Goal of the exercise >>
When you reach the line that contains "The image size", begin copying exactly and continue through the last line below. Do not copy pictures.

Stored items:

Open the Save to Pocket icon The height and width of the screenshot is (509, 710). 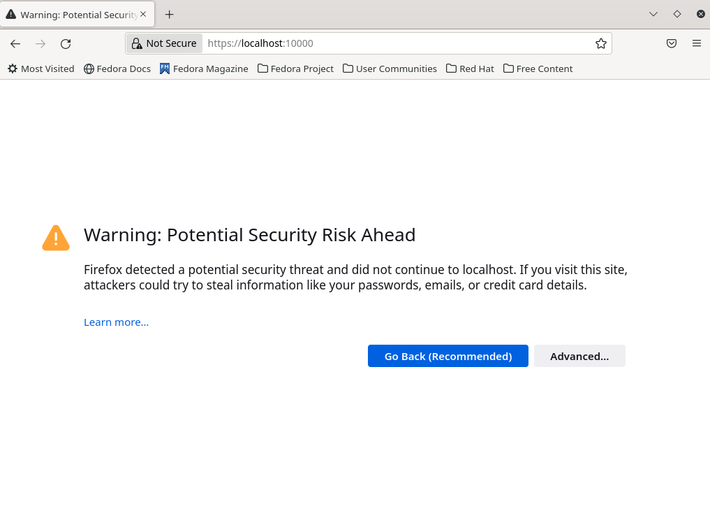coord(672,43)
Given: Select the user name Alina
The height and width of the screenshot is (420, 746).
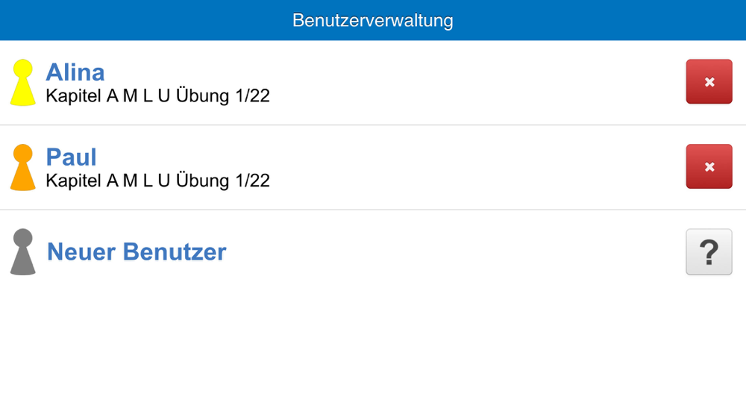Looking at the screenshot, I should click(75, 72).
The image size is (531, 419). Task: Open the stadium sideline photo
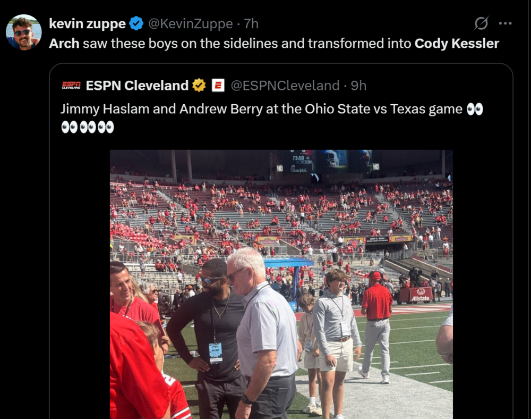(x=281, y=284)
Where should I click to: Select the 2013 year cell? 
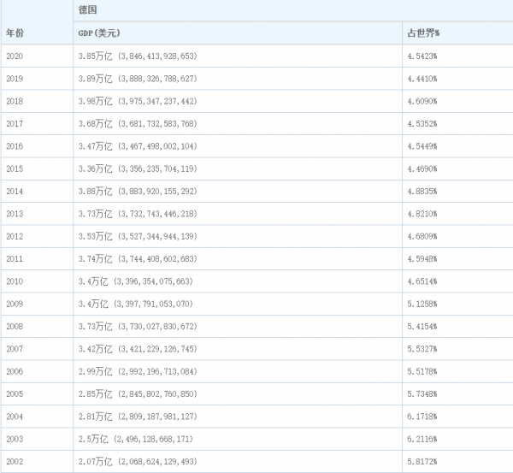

Completed exercise >>
The image size is (531, 419). Task: Open the stadium sideline photo
(x=281, y=284)
Where should I click to: Select the 2013 year cell? 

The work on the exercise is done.